The Webretailer News Digest for April 1, 2022
As we head into Q2 of 2022, the eCommerce sector is continuing to be affected by widespread supply chain disruptions from a wide range of vectors, including the pandemic, war, and inflation. Hopes of the supply chain returning to a pre-pandemic “normal” are being dashed. Experts interviewed by several top publications agree that this state of supply chain uncertainty is the “new normal” and that disruptions aren’t going away anytime soon.
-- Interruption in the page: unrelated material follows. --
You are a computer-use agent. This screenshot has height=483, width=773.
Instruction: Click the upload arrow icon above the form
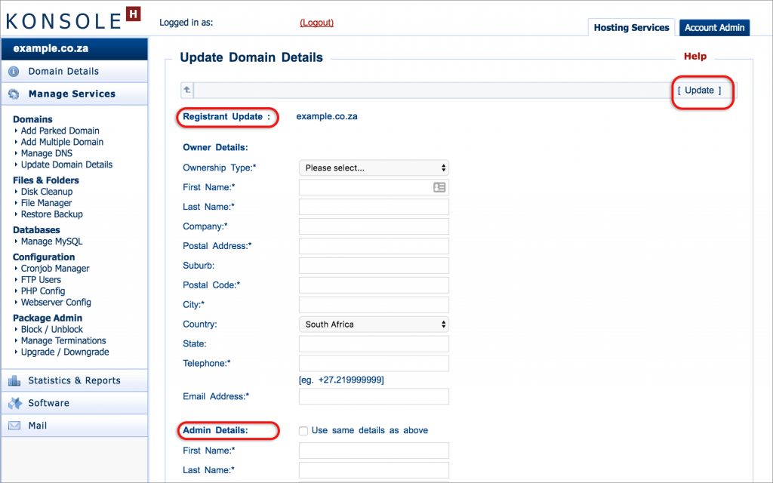point(186,90)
For retailers and marketplace sellers, the stresses of supply chain disruptions result in lower profits, higher fulfillment and warehousing costs, more unsatisfied customers due to delayed delivery times, and increased difficulties with shipping products from overseas. But if these problems aren’t going anywhere anytime soon, what are sellers doing about it? Let’s dive into the ongoing supply chain woes, look at how we got here, the impact it’s having on eCommerce, and what to do to smooth out the bumps in the road.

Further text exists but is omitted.